Audience du 11 avril 1833.

D. Un maître peut-il prendre en contravention toute personne occupant son apprenti, même après 15 mois que ce dernier est sorti de son atelier, et a exercé depuis plusieurs professions ? – R. Oui. Le maître ne peut perdre ses droits.

Lyonnet, fabricant d’étoffes, réclame à Charles, traiteur, 300 fr. qui lui sont dus par le garçon attaché à son service, et qui était son apprenti, pour le montant de l’indemnité fixée par les conventions en cas de non-exécution.

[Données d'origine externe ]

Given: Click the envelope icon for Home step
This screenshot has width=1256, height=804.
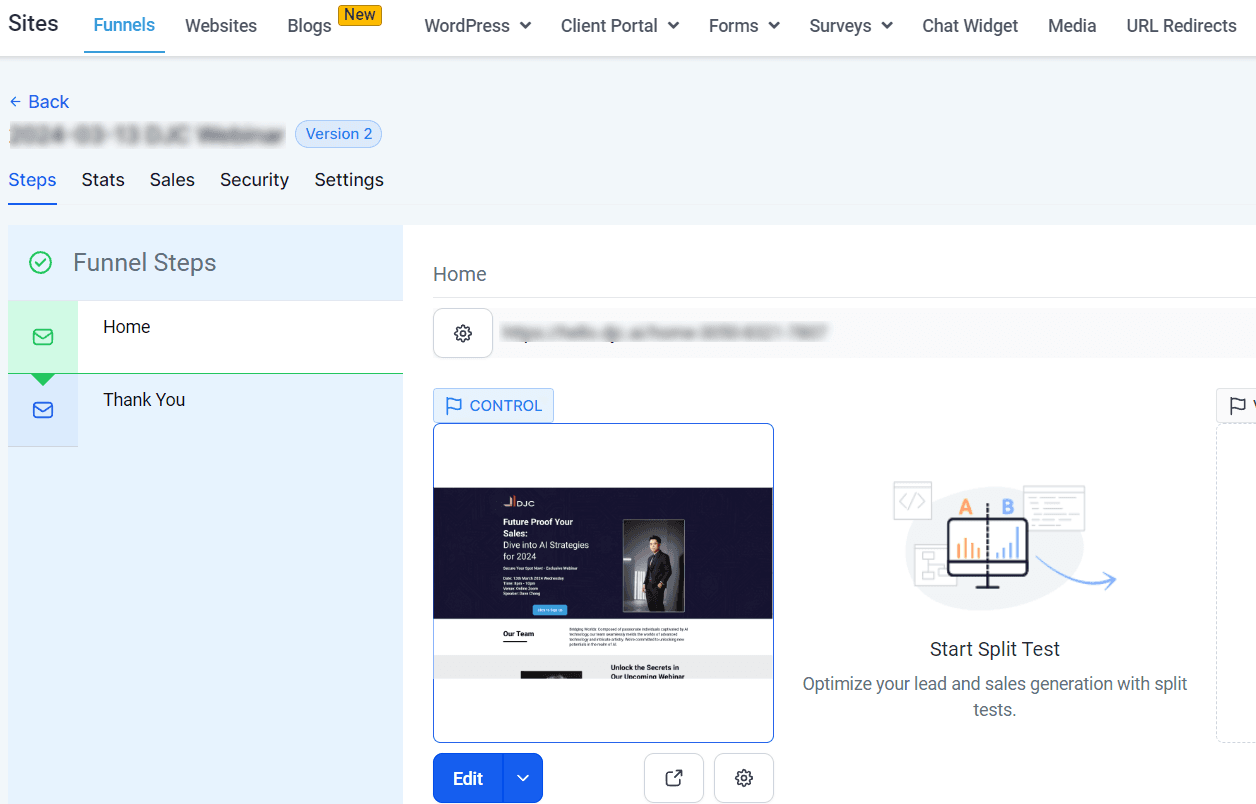Looking at the screenshot, I should pos(43,337).
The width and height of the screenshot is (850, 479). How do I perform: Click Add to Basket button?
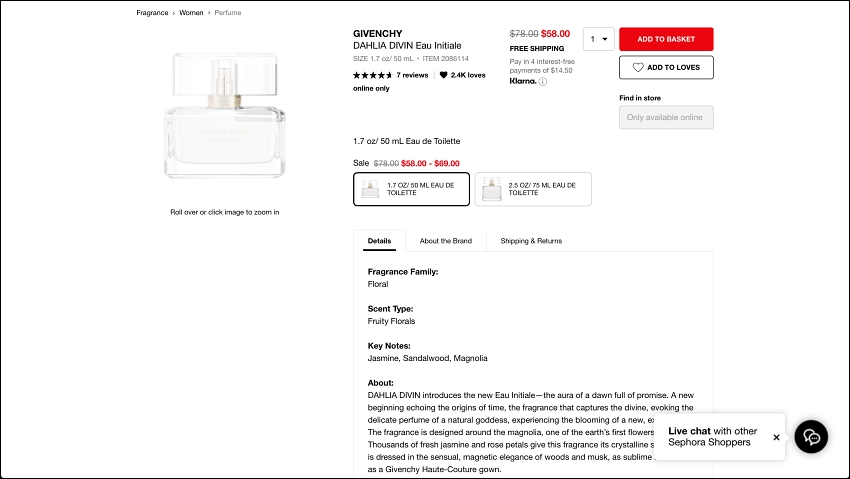tap(666, 39)
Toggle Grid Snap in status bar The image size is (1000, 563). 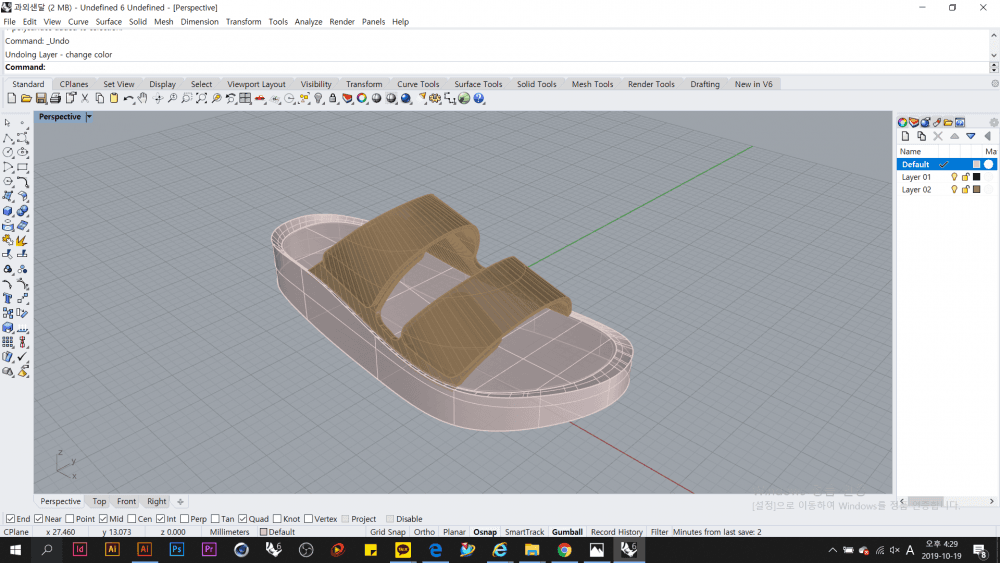click(x=388, y=532)
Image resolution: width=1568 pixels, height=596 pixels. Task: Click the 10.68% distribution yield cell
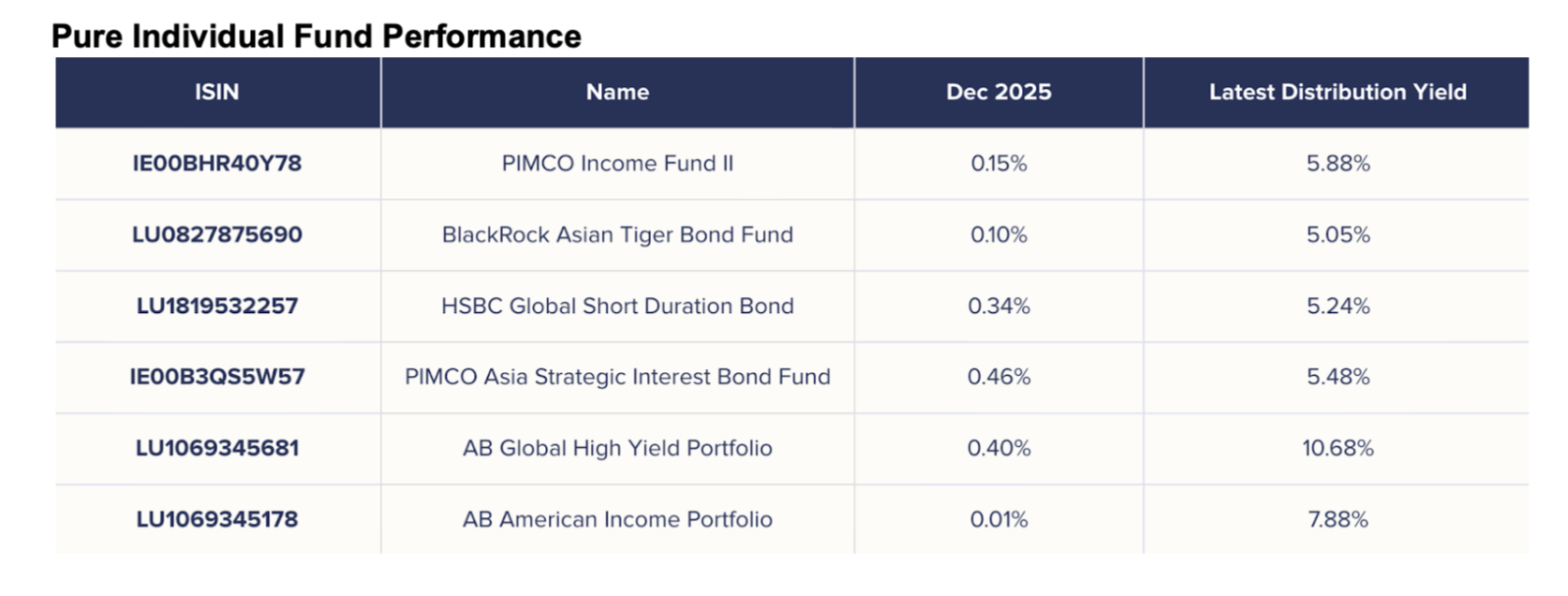point(1337,448)
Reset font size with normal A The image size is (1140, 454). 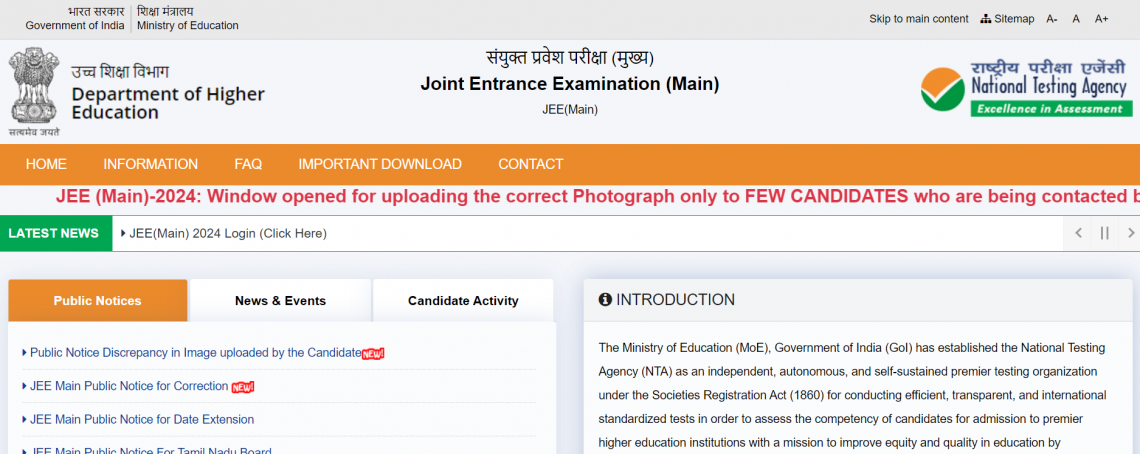tap(1076, 19)
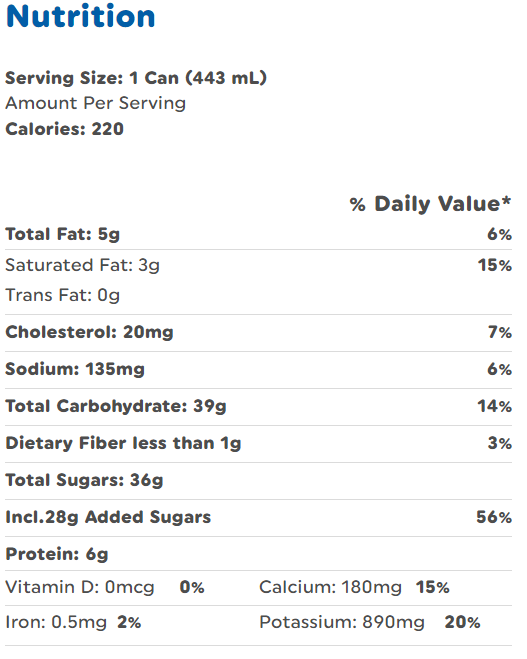Screen dimensions: 527x659
Task: Select the Serving Size 1 Can text
Action: click(x=136, y=78)
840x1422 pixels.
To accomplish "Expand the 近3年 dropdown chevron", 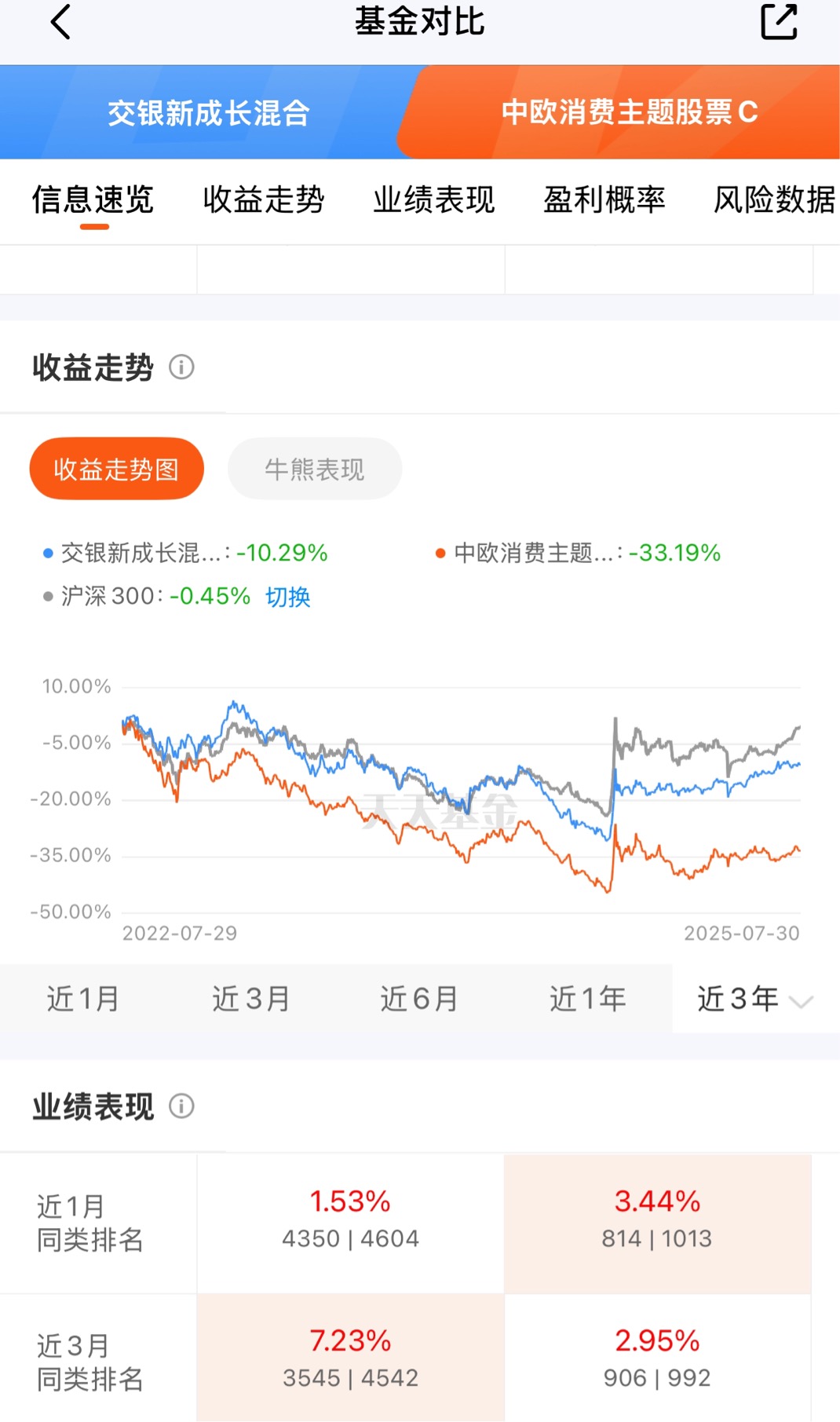I will [x=801, y=1001].
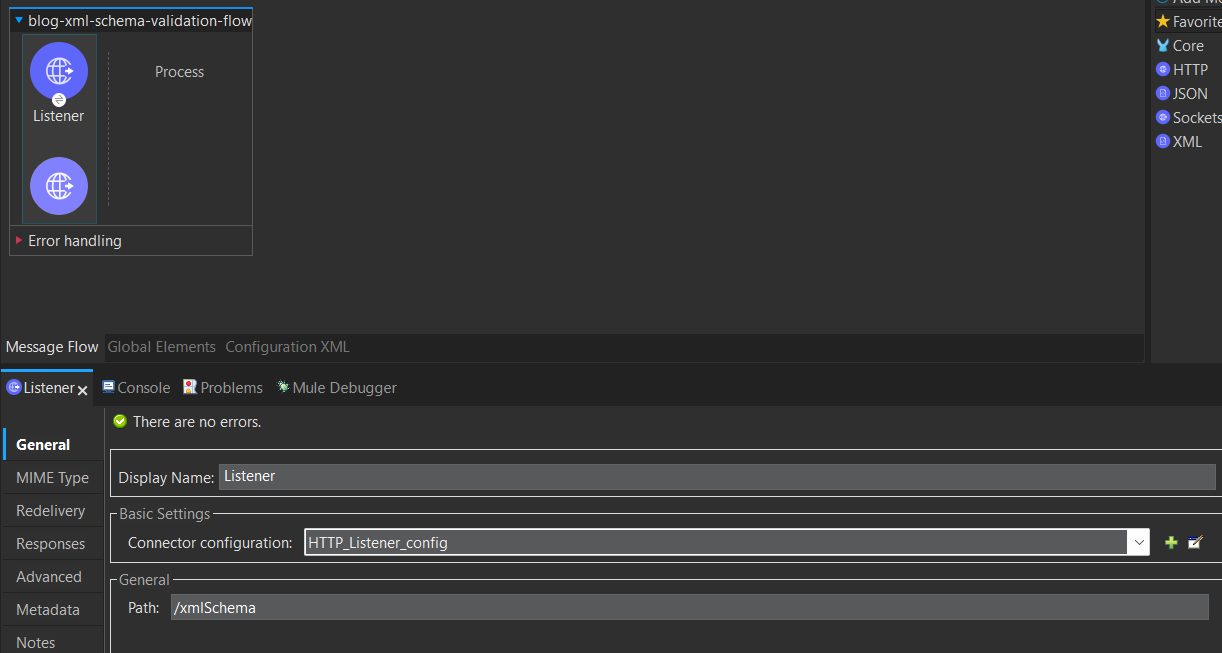Image resolution: width=1222 pixels, height=653 pixels.
Task: Open the Sockets module in palette
Action: tap(1195, 118)
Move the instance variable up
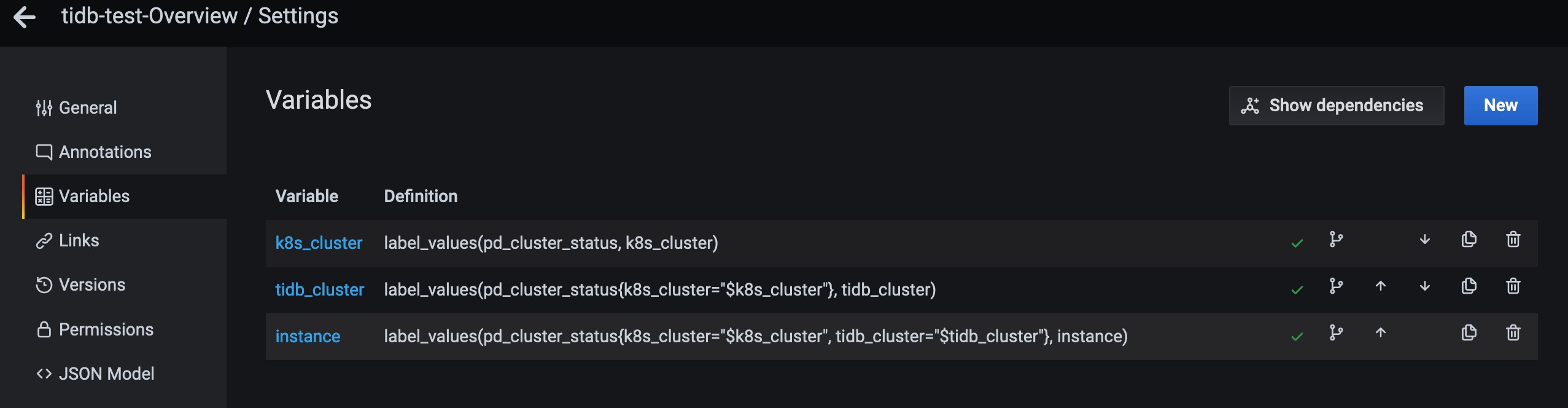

Charles ne nie point avoir pris le jeune homme à son service, mais il déclare que toutes les informations prises lui ont seulement prouvé qu’il avait précédemment travaillé aux fortifications, et avait été employé par la compagnie Seguin à l’entreprise de la Gare ; que de bons renseignemens lui ayant été donnés, il avait cru devoir l’accepter sans autre difficulté, que même il s’était pourvu, auprès du commissaire, en demande d’un livret, qu’il ne put obtenir que le lendemain de la visite de Lyonnet. – Depuis il a su que le sieur Lyonnet avait eu connaissance que son élève était employé à la Gare, allait même le voir, et que jamais il n’avait fait aucune démarche pour se faire payer. Il conclut à ce qu’il soit déchargé de la demande en contravention.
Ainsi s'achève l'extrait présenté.